When a language model is optimized for reasoning, does it still show embers of autoregression? An analysis of OpenAI o1
Despite reasoning upgrades, OpenAI's o1-preview's brain still thinks in probabilities, just like earlier language models.
Despite reasoning upgrades, OpenAI's o1-preview's brain still thinks in probabilities, just like earlier language models.
Original Problem 🔍:
LLMs trained on next-word prediction show limitations when used for reasoning tasks. Previous research identified "embers of autoregression" - behavioral patterns resulting from this training objective.
Solution in this Paper 🧠:
• Analyzes OpenAI's o1 model, optimized for reasoning using reinforcement learning
• Evaluates o1 on tasks like decoding ciphers, Pig Latin, article swapping, and word list reversal
• Compares o1's performance to other LLMs on common and rare task variants
• Examines o1's token usage as an additional metric of task difficulty
Key Insights from this Paper 💡:
• o1 outperforms previous LLMs, especially on rare task variants
• Despite optimization for reasoning, o1 still shows sensitivity to output probability and task frequency
• Token usage reveals difficulty differences even when accuracy is similar
• Probability sensitivity may arise from text generation process and chain-of-thought development
Results 📊:
• o1 accuracy on shift ciphers: 47% (low-probability) to 92% (high-probability)

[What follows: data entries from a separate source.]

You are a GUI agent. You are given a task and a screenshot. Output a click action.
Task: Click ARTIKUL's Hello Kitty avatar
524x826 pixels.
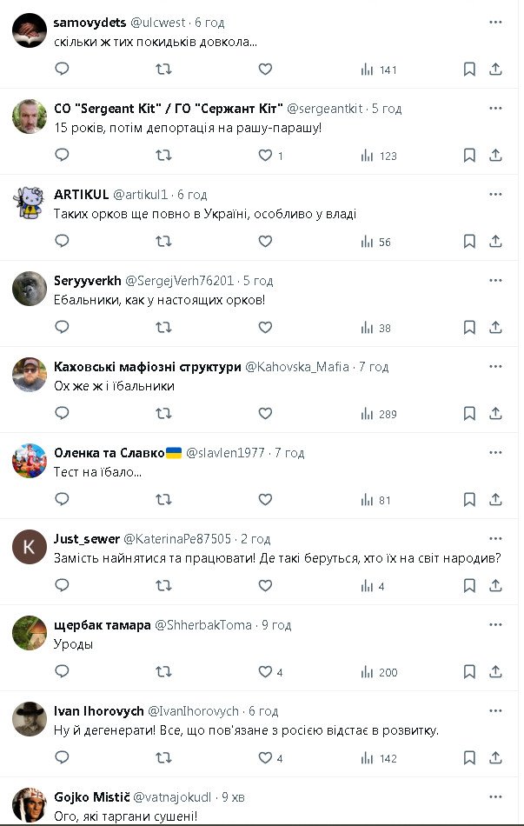(29, 203)
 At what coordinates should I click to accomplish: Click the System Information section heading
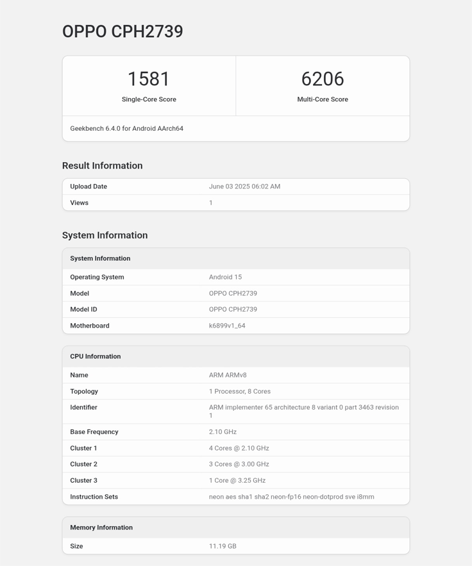click(105, 235)
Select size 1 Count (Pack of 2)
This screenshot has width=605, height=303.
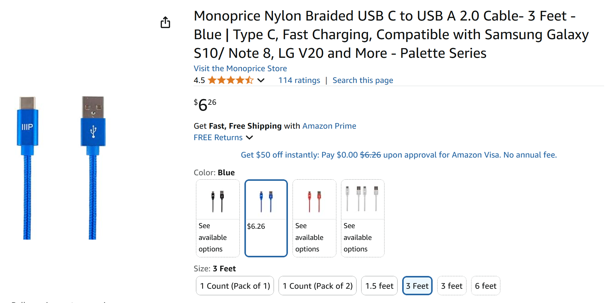coord(317,286)
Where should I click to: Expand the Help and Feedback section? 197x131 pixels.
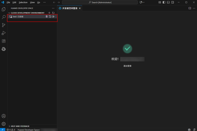point(9,126)
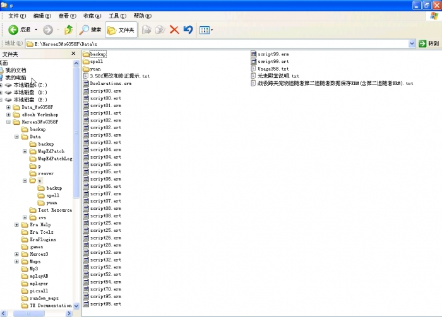The height and width of the screenshot is (317, 442).
Task: Select script00.erm file icon
Action: (x=86, y=91)
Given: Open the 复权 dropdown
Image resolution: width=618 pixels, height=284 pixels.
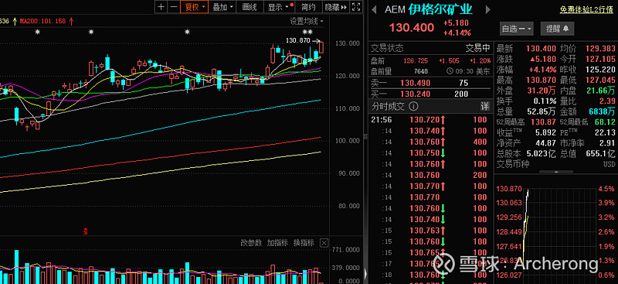Looking at the screenshot, I should [195, 7].
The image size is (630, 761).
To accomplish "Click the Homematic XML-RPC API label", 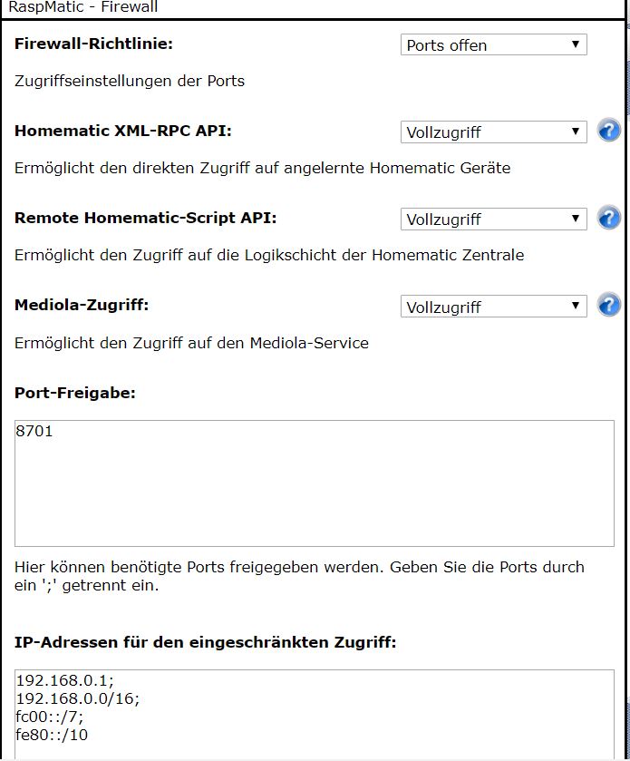I will 123,131.
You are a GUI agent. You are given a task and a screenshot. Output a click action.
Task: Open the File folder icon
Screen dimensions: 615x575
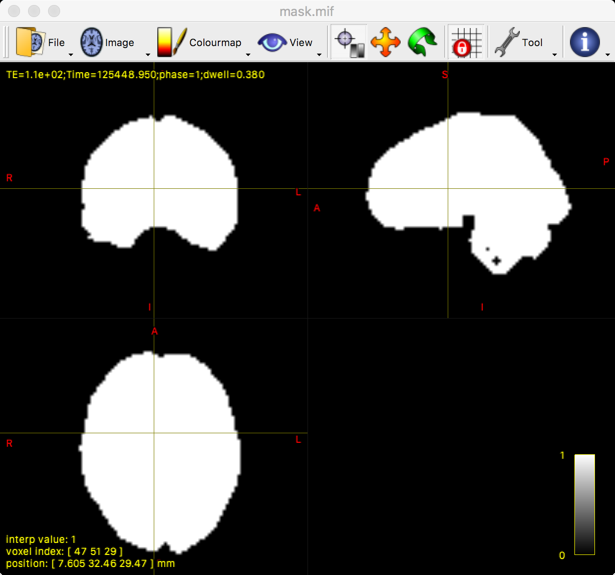pyautogui.click(x=30, y=42)
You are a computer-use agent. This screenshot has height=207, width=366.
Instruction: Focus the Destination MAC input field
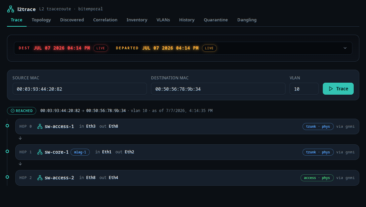[x=218, y=89]
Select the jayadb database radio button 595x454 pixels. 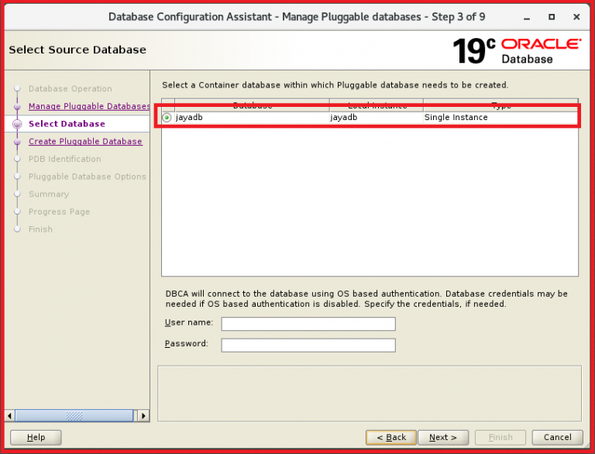click(x=167, y=118)
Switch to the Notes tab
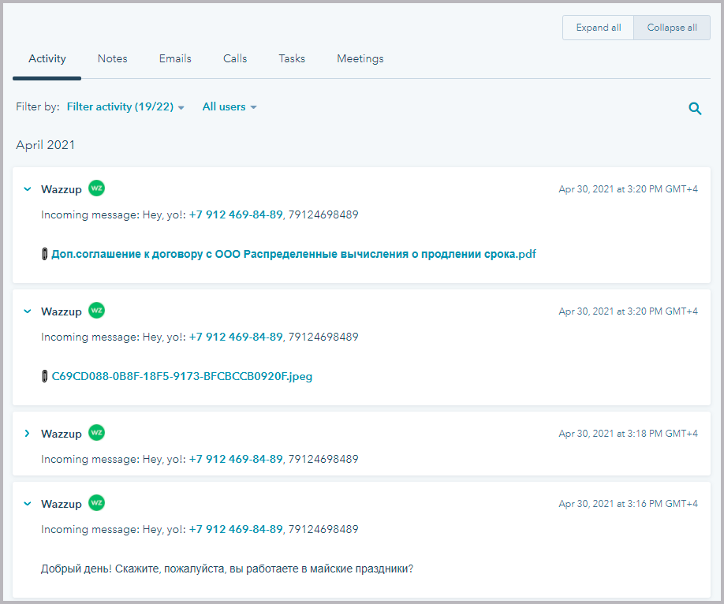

• o1 shows less task frequency sensitivity than other LLMs
• o1 uses more tokens for low-probability examples and rare task variants
• o1 achieves 100% accuracy on common acronym task, 99.9% on rare variant
🧮 The findings related to o1's sensitivity to task frequency
o1 showed less sensitivity to task frequency compared to other LLMs, often performing similarly on common and rare task variants. However, when faced with more challenging versions of tasks, o1 did display some sensitivity to task frequency, performing better on common variants.